■ **Task to complete**
Restate the data below word for word. Skip any images it contains.

Records for processing Block Start

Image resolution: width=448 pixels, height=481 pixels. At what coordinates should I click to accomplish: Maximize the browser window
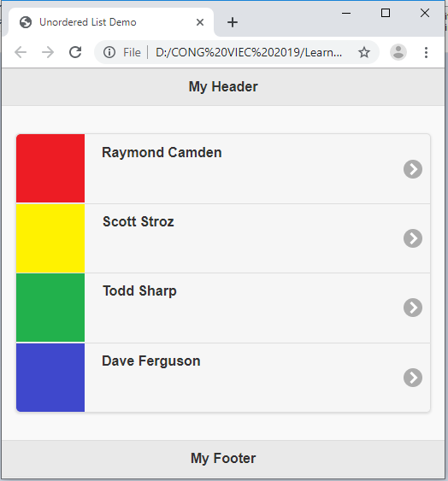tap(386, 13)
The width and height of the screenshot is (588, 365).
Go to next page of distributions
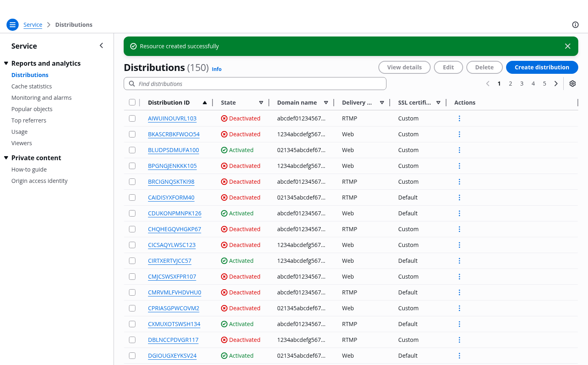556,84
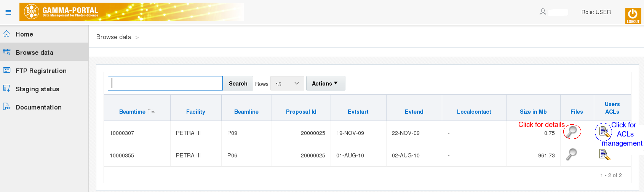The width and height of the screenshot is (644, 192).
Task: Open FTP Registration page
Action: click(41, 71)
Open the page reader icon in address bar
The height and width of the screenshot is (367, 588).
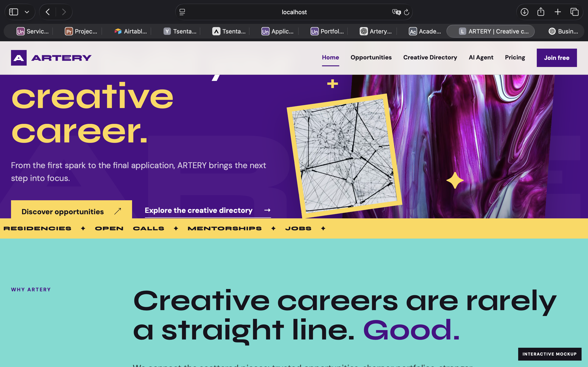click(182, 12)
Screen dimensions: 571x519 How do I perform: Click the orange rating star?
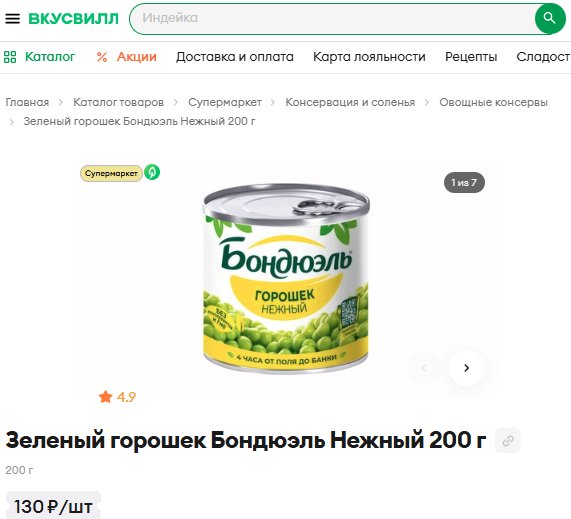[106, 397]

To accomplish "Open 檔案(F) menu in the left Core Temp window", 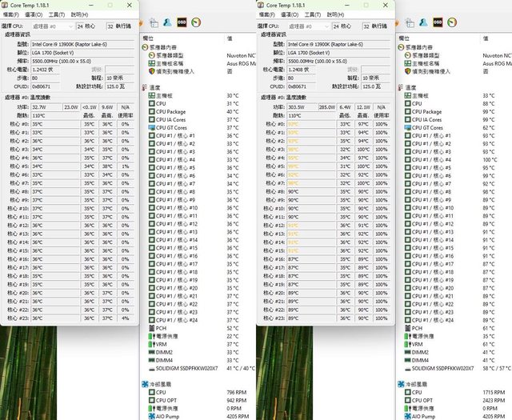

Records for processing Block End

■ **Exercise solution**
Image resolution: width=448 pixels, height=481 pixels. At what coordinates should I click to accomplish: Maximize the browser window
tap(386, 13)
The width and height of the screenshot is (588, 365).
Go to next page of distributions
556,84
The width and height of the screenshot is (644, 192).
Task: Open FTP Registration page
Action: click(41, 71)
Open the page reader icon in address bar
The height and width of the screenshot is (367, 588).
click(182, 12)
Screen dimensions: 571x519 How do I perform: Click the orange rating star?
[106, 397]

To accomplish "Open 檔案(F) menu in the left Core Temp window", 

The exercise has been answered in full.